The authors confirm the predominance of Gram-negative bacilli and Staphylococcus aureus among bacteraemic neonates, with group B streptococcus and Streptococcus pneumoniae as additional important pathogens in neonatal meningitis. They highlight the threat posed by antimicrobial resistance to the recent advances made in reducing under-5 mortality., Although it is clear that WHO recommendations for empiric therapy of neonatal sepsis are no longer effective in many situations, the answer might not be as simple as it might appear. Despite casting a wide net, the available data do not adequately represent the entire sub-Saharan Africa region, with over-representation of tertiary neonatal units and particular countries—eg, Nigeria, South Africa, and Kenya. It is concerning that the source studies do not report the differentiation between maternally-derived, community-acquired infections and hospital-acquired infections or detailed contextual information both for the clinical and laboratory settings from which these neonatal infection data are reported.

Neonatal units in sub-Saharan Africa that do not have the resources to conduct prospective studies, high-quality microbiological surveillance, and linkage of clinical and laboratory data, might find it difficult, if not impossible, to satisfy the minimum criteria of the STROBE-NI checklist. If African researchers cannot meet the demands of the STROBE-NI checklist, does it diminish the importance of the acquired data or indeed the utility of the checklist? The inability to publish information that meets every element of the STROBE-NI checklist should not prevent researchers in sub-Saharan Africa from collecting and disseminating data on neonatal sepsis. We think that identifying a limited set of key parameters, with provision of specific guidance to researchers, could improve the quality of reporting and in turn, our understanding of the current situation.

For instance, a minimum set of key parameters could be age at culture (to determine maternally-derived infection), birthweight (for risk stratification), previous antibiotic use (for selection of pathogens with antimicrobial resistance), the duration of hospital admission at the time of culture, and the interval from sepsis diagnosis or culture sampling to death (for estimation of sepsis-attributable mortality). Additional guidance should recommend which bacterial isolates are probable culture contaminants and which specific but limited clinical and health systems information must be reported. Recommendations could be developed on how best to collect local data to satisfy the checklist requirements and consider which STROBE-NI elements could be modified, omitted, or substituted, depending on available data or resources. Also, wider dissemination of the STROBE-NI checklist to all stakeholders and data generators (not only researchers) is needed, for example, for routine laboratories, clinicians, professional societies, national health ministries, and WHO.

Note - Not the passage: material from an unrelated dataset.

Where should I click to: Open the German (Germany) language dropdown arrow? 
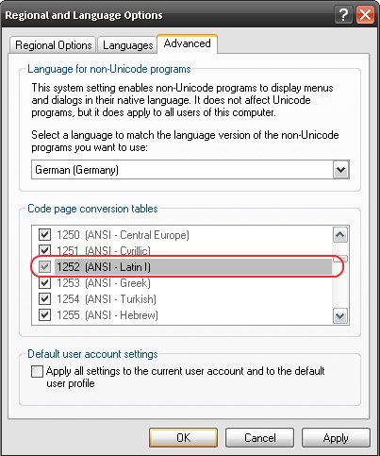point(340,170)
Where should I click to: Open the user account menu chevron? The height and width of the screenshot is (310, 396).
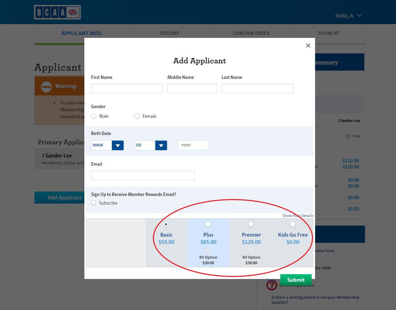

Facility-level and regional-level harmonisation of routine clinical, laboratory, and pharmacy data is crucial to develop effective empirical and targeted antimicrobial therapies for neonatal sepsis in sub-Saharan Africa. For this goal, we need health-care information from maternal, neonatal, environmental, and health-care systems to meaningfully interpret the multifactorial determinants of neonatal sepsis and sepsis-associated deaths and to plan surveillance, infection diagnosis, treatment regimens, antimicrobial stewardship, and infection prevention programmes. To achieve this objective, health information systems must be strengthened with a focus on integration across platforms. This will need strong advocacy and funding from all stakeholders.